On one of the beaches we visited, we spot what at first we thought were parts of a sunken boat. Upon closer inspection however, we found it was the skull and jaw of a whale. It is very large and we cannot move it. It rests at the highest level of tide and we cannot tell if it floated there or if the animal beached itself in that location. If it floated there it explains why there are no other whale bones nearby. If the animal beached itself there, the rest of the skeleton is missing, probably from people bringing bony trophy homes…
Speaking of tides, as we approach the northern part of the Sea of Cortez, tides get up to about 23 feet… A little research showed that this area provides the third largest tides in the world; the largest ones being in the Bay of Fundy in Canada and seconds in Alaska’s Cook Inlet. When in Animas Slot anchored in a ‘safe’ 15-18 feet water as our previous time there; we woke up to find only 6 inches of water under the keel… That was a little too close for comfort so we re-anchored a little further out… We cannot let our guards down near full moon’s and new moon’s tides.
|Four paper nautilus - so delicate and wonderful|
|Sea biscuit and paper nautilus (Argonauts)|
While we wait for the winds to blow over we hiked the area and for the first time in her desert life, Nikki met face on with a cholla cactus, one of its small branches attached to the side of her nose. Thankfully it hadn’t quite dug in yet and was quickly removed. Not sure the little girl even remembered it happening for she went digging for lizards near chollas right after she was cactus-free.

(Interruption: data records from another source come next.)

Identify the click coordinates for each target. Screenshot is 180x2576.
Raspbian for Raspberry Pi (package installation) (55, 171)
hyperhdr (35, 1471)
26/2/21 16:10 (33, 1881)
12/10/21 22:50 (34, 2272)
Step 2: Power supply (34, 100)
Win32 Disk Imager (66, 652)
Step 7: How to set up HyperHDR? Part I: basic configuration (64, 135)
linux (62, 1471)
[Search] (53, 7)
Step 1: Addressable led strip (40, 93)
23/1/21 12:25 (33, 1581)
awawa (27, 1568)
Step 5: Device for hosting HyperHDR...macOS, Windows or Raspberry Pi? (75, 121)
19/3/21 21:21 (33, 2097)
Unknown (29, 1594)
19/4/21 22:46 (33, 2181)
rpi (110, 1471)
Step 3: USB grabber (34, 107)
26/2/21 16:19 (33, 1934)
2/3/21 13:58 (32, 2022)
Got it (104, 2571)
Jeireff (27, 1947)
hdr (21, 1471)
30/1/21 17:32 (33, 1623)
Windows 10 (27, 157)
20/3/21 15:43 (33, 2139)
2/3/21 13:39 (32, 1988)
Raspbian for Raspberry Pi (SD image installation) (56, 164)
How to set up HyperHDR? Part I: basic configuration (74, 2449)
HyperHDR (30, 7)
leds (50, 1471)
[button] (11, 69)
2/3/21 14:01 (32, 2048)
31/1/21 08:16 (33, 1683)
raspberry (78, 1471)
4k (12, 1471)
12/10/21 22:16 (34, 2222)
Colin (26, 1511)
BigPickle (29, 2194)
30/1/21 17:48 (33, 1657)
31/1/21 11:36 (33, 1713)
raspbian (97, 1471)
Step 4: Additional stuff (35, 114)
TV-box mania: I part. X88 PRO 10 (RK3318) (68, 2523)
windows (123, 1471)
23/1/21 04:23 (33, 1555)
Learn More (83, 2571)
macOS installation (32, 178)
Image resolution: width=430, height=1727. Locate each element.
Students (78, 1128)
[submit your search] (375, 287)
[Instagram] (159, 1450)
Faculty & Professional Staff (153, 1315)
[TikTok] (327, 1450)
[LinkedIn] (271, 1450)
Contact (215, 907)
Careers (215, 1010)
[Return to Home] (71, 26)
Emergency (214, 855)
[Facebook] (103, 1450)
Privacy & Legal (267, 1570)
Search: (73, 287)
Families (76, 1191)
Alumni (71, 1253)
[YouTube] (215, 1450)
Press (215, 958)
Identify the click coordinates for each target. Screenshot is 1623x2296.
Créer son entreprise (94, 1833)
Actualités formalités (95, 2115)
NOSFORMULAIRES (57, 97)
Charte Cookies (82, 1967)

|And yes, this tree is alive|
|But this one is|
We have days of very little breeze between the cloudy skies brought on by hurricanes Ivo and Juliette which are thankfully passing quickly on the outside of the Baja Peninsula and away from us. We go kayaking to create a small breeze to help us cool off and spend more and more time in the water.
|Then we were surrounded by 12 whale sharks|
At night we are enjoying meteorite showers between the clouds while listening to the many howls of the coyotes often accompanied by the yips of their little ones.
|Quick before the tide come in...|
We are nearing the end of our second season in the Sea with a return to the US for a small break. We enjoy everything a little more intimately and thoroughly. The end of an era seems to bring that out in people.
|After the rains.. cactus in bloom.|
From the sturdy bones of the largest animals on earth to the extremely fragile and fleeting paper thin nautilus, from the stoicism of sentinel-like pelicans to the flutter of hummingbirds, from the calm and silence of the sea to the forces of hurricane winds, thunder and rain traveling nearby, from no man-made lights seen anywhere around to extra-modern satellites floating amongst the stars miles overhead, from the scorching sands to the cooling water of the sea, from nearly dessicated desert cacti to mangroves and jungles, from soaring majestic ospreys to silently gliding manta rays, from hundreds of pounds of anchor chains securing us to the tiniest puffs of breezes guiding our way, from the daily rhythms of nature back to a city we no longer honestly know.